------ Document extract ------

About Florian Hopf

Florian is working as a freelance software developer and consultant in Karlsruhe, Germany. The main focus of his work is information retrieval with Lucene, Solr and Elasticsearch. He is one of the organizers of the Java User Group in Karlsruhe.

Prefix and Suffix Matches in Solr

Search engines are all about looking up strings. The user enters a query term that is then retrieved from the inverted index. Sometimes a user is looking for a value that is only a substring of values in the index and the user might be interested in those matches as well. This is especially important for languages like German that contain compound words like Semmelknödel where Knödel means dumpling and Semmel specializes the kind.

Wildcards

For demoing the approaches I am using a very simple schema. Documents consist of a text field and an id. The configuration as well as a unit test is also vailable on Github.

------ Source material ------

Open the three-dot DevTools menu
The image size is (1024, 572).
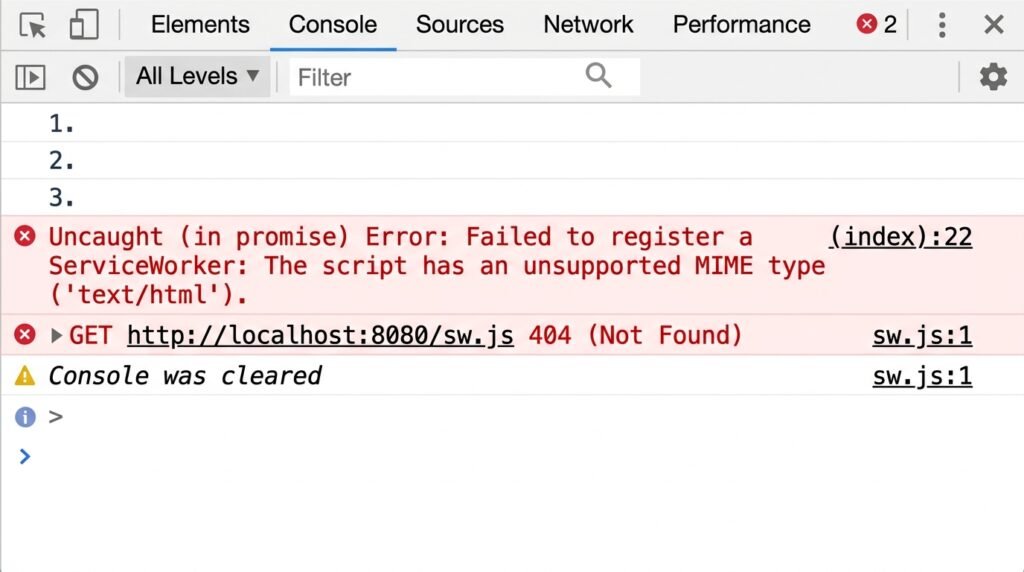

------

* _Instruction 1_: In the article on prefix and suffix matches in Solr, what does the word "Knödel" mean?
* _Instruction 2_: Using the article on prefix and suffix matches in Solr, explain why matching substrings is especially important for German.

* _Result 1_: Dumpling.

* _Result 2_: German contains compound words such as Semmelknödel, where Knödel means dumpling and Semmel specializes the kind. A user may search for a value that is only a substring of values in the index, such as Knödel, and may want those matches as well.